The Court reviewed the appeal for errors at law, meaning they accepted the facts as found by the district court.

In her motion to dismiss, Peters is correct that Iowa, along with many other states, does not recognize a specific Paternity Fraud claim for relief.  In this case, the Iowa Supreme Court rules on whether a putative father can bring a claim for damages as a result of fraud by a biological mother either by a claim of Paternity Fraud or common law fraud.

Can a Putative Father Recoup Past Paid Support?

This case is different from the majority of paternity fraud type cases where a father tries to reclaim court-ordered support.  Here, the financial support provided by Dier was completely voluntary and not ordered by the court.  The Iowa Supreme Court has held on numerous occasions that a father may not recover support that was paid as a result of a court order.  Iowa Code 600B.41A(4) states:

 4. If the court finds that the establishment of paternity is overcome, in accordance with all of the conditions prescribed, the court shall enter an order which provides all of the following:

a. That the established father is relieved of any and all future support obligations owed on behalf of the child from the date that the order determining that the established father is not the biological father is filed.

b. That any unpaid support due prior to the date the order determining that the established father is not the biological father is filed, is satisfied.

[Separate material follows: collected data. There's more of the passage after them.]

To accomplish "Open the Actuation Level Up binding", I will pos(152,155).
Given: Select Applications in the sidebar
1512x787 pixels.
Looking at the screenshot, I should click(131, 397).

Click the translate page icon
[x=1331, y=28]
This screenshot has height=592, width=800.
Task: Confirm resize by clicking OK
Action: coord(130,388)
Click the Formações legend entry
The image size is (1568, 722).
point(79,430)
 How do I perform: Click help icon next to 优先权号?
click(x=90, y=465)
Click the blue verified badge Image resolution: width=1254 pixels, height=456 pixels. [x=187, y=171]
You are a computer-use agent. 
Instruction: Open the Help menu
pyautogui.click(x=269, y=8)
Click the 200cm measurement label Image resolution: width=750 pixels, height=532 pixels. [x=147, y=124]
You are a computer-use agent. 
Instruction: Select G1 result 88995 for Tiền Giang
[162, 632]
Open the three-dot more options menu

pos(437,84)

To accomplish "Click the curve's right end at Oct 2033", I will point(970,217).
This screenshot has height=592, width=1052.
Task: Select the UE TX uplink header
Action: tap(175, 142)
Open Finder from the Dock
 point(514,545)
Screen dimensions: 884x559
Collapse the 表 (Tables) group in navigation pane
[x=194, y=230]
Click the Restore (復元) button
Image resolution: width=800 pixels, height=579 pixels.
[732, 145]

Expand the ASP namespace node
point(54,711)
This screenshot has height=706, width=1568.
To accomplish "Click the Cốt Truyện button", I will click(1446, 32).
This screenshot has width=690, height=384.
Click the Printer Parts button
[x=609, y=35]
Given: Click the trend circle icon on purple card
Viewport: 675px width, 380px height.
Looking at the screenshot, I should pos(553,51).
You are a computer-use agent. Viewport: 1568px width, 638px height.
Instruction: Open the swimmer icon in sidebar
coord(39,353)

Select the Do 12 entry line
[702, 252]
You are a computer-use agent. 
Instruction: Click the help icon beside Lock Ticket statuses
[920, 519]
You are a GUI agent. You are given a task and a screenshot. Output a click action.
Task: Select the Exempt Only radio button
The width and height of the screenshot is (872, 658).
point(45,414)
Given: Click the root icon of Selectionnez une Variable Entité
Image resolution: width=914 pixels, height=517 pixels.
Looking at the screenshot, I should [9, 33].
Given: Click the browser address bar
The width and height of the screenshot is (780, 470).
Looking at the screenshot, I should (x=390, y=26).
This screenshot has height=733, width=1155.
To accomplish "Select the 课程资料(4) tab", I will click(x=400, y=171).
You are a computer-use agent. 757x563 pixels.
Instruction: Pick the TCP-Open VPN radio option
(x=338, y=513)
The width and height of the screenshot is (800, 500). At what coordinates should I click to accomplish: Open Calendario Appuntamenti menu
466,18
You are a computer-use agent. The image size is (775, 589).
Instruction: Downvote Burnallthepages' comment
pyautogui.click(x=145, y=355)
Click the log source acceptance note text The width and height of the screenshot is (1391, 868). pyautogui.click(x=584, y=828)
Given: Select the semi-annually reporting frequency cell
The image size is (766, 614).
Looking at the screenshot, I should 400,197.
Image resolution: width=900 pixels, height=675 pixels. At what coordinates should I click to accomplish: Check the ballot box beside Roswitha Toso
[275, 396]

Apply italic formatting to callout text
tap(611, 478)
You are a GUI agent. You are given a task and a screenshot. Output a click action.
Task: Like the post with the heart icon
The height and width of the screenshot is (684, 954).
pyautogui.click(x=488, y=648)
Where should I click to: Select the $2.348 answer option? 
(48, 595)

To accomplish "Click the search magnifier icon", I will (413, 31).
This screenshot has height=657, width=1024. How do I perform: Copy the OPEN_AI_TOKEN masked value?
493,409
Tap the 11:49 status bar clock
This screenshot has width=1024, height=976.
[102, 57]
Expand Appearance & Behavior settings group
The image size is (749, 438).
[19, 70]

So, if the court should find that paternity has been overcome, the putative father cannot be reimbursed for previous payments made by court order, however, any previous unpaid support and any future support obligations are seen as satisfied.

 Common Law Fraud

The present case is not controlled by this statute however, so the Court bases its decision on whether Dier’s claim should be dismissed on whether it fits into the traditional elements of common law fraud.  The Court finds that Dier’s claim does in fact fit into the framework of common law fraud.  The elements as well as the Court’s analysis are as follows:

  •  1 and 2:  False Representation – The Court finds that Dier does in fact allege that Peters represented to him that he was the father and that the two subsequent paternity tests show that representation to be false.
  • 3:  Materiality – the misrepresentation is material if it substantially affects the interests of the party alleged to be defrauded; if it induces a reasonable person to react.  The Court states that Dier reacted as a reasonable person would if they were informed they were the father of a child.  The misrepresentation caused him to contribute financially to O.D. and Peter’s lives.
  • 4:  Knowledge of falsity – Dier would need to show that Peters had actual knowledge that the representation she made to Dier was false.  Dier alleges this to be the case in his pleadings.
  • 5:  Intent to deceive – The Court finds that Dier’s allegations would survive a motion to dismiss because he indicates that not only did Peters know he was not the biological father of O.D., but that she used that misrepresentation to secure money from him.
  • 6:  Justifiable Reliance – A plaintiff is not allowed to blindly rely on any representation made to him or her.  The Court acknowledges that a paternity test could have shown from the beginning that Dier was not the father, however, is not willing to hold that a putative father is never allowed to rely on the biological mother’s word that they are indeed the father.  Therefore, Dier’s assertions are enough to survive the pleading stage.
  • 7:  Proximate Cause – the allegations that Dier has made that he spent the money based on the misrepresentation are enough to survive a motion to dismiss.
  • 8:  Damages – Dier needs to make an ascertainable showing of damages or injury to satisfy the elements of a common law fraud claim.  He does show out of pocket expenses made as a result of the misrepresentation.  The Court does rule however that he may not recover the attorney fees incurred during the custody case litigation.

The Court states that Dier does not attempt to create a new cause of action in his claim for relief, but in fact, does make an allowable claim for relief under common law fraud.